[Item coordinate data]
#####

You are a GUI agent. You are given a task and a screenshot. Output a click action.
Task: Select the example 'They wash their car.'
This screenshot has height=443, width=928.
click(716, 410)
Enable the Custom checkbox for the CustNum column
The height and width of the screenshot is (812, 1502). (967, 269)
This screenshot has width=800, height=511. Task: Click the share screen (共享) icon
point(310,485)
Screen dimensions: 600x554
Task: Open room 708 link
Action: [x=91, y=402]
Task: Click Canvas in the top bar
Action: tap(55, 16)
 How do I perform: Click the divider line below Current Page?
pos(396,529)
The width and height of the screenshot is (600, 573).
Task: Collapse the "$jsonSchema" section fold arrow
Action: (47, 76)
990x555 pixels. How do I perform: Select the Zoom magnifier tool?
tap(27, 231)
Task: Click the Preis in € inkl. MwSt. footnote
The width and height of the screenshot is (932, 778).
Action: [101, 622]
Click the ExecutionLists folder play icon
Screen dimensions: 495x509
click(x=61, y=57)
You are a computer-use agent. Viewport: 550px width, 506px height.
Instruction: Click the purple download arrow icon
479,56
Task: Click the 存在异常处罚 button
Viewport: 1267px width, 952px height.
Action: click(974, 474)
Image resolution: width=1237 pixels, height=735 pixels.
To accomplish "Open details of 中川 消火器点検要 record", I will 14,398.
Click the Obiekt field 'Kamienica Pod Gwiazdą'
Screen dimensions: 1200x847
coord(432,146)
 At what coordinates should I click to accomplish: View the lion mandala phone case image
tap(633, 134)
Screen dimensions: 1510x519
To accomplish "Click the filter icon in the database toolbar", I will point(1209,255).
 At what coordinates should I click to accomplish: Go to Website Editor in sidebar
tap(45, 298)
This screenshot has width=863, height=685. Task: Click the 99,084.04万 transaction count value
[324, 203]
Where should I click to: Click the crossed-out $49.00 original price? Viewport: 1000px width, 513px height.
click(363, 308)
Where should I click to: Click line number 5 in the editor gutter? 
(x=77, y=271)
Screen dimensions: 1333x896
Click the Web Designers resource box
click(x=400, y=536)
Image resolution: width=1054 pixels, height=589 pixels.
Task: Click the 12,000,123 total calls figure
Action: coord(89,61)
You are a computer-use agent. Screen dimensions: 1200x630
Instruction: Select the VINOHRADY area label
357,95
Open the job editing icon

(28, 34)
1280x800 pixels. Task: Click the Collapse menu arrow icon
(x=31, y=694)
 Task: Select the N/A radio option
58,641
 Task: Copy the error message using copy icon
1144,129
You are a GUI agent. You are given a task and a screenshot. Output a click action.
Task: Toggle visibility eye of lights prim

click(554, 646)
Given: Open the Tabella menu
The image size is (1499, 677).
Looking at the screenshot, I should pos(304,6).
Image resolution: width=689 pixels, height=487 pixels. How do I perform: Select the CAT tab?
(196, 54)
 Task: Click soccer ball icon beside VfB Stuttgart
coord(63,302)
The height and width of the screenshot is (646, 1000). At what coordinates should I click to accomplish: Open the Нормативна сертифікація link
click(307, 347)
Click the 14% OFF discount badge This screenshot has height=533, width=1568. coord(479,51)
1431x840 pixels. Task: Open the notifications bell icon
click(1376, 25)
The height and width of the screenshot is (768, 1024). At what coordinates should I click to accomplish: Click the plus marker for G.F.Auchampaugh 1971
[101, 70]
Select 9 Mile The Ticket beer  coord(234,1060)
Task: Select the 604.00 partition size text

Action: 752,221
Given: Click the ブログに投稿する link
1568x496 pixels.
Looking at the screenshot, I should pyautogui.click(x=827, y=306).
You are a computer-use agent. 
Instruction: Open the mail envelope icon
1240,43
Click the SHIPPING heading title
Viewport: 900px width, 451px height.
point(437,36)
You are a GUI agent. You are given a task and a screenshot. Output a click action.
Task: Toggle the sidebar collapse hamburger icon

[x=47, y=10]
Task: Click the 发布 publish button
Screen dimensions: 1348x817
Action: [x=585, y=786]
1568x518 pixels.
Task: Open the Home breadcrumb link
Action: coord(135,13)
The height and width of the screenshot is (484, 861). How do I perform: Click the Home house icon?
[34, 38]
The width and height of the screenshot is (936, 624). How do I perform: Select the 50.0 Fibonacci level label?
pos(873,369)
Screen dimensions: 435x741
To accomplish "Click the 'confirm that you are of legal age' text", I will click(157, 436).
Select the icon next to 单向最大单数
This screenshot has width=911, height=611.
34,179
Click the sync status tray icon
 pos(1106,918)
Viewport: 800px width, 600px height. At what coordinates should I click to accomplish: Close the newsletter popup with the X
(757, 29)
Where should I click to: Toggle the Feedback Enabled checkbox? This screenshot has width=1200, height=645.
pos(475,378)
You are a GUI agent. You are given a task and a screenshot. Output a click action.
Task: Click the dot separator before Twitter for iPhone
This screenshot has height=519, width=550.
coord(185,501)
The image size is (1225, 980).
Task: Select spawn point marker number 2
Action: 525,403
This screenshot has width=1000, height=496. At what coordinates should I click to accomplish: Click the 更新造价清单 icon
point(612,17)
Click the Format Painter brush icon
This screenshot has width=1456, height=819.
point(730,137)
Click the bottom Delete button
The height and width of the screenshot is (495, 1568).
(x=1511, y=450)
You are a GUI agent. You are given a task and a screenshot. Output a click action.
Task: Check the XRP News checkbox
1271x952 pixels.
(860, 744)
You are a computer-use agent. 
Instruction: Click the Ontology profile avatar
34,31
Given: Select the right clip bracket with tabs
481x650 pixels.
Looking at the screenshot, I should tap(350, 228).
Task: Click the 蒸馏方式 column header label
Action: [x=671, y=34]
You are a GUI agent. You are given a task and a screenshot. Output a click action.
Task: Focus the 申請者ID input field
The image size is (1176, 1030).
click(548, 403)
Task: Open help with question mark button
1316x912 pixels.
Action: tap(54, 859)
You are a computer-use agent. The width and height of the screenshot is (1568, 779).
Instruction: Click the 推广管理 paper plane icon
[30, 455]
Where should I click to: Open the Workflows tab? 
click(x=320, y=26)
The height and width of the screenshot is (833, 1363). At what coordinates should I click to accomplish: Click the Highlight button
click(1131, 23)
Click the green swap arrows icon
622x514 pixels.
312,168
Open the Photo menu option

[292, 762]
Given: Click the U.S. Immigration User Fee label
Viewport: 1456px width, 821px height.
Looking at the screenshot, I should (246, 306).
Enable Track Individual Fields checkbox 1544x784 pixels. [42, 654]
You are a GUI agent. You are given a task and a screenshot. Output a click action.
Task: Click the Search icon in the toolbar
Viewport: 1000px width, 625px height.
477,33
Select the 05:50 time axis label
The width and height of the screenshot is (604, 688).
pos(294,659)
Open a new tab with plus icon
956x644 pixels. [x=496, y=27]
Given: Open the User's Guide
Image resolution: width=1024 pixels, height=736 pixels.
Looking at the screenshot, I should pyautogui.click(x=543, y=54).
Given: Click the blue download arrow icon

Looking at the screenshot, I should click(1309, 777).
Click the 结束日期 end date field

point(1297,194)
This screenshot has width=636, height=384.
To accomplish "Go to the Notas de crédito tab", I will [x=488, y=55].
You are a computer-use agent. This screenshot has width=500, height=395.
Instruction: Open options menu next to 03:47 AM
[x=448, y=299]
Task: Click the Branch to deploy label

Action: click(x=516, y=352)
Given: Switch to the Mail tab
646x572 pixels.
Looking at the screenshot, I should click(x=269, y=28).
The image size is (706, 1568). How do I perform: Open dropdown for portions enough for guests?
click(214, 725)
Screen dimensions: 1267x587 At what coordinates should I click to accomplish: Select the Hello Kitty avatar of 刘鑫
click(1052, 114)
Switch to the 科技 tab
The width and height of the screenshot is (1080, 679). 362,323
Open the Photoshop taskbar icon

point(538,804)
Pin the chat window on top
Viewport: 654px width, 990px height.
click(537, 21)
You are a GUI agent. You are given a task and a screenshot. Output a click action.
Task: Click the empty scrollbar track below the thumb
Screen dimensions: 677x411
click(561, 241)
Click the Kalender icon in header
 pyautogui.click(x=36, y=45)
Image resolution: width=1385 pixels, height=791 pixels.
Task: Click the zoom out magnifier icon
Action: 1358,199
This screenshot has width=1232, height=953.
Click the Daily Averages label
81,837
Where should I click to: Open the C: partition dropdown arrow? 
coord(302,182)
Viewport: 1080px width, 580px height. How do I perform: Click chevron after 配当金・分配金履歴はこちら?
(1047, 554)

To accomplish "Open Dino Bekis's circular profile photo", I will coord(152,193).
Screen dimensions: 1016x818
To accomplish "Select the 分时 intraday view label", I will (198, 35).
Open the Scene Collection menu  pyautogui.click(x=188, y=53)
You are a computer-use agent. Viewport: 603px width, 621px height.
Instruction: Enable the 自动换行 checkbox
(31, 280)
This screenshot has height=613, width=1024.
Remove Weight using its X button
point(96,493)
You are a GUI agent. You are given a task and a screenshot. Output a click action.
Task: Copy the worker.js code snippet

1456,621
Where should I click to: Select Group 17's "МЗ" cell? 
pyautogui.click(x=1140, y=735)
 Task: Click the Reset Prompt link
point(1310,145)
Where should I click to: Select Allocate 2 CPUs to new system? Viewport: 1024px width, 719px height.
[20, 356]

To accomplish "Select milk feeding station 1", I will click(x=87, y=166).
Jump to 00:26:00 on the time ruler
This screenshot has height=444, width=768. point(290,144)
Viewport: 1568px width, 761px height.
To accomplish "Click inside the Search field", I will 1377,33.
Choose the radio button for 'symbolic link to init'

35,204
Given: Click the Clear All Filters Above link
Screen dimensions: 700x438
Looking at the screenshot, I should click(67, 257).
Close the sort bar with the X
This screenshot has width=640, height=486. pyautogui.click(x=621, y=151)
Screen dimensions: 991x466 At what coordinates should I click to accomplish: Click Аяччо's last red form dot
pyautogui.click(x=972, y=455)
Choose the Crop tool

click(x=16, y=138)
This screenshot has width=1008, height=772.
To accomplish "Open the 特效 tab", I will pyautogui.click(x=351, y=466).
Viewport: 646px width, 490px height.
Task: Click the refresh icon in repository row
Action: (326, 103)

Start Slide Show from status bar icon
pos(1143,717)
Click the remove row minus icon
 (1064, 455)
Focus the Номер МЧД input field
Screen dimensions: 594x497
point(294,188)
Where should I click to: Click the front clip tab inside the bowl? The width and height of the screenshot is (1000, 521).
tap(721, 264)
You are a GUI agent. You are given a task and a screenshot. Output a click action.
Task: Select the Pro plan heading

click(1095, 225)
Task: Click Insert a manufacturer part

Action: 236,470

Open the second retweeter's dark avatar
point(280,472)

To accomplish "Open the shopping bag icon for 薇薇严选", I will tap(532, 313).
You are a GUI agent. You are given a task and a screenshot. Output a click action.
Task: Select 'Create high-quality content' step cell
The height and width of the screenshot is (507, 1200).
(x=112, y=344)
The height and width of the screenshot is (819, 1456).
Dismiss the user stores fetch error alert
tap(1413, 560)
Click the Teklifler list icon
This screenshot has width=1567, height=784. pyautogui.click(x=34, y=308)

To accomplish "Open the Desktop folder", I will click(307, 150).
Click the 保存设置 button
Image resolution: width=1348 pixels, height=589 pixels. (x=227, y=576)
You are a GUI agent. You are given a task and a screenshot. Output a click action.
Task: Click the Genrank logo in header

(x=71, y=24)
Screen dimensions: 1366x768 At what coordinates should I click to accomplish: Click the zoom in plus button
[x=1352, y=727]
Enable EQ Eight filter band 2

#####

YOUR OBJECTIVE:
Collect every line in the listing above that contains the word "avatar" and copy each one out. Case counts.

COMPLETE ANSWER:
Instruction: Click the Ontology profile avatar
Screen dimensions: 1267x587 At what coordinates should I click to accomplish: Select the Hello Kitty avatar of 刘鑫
Open the second retweeter's dark avatar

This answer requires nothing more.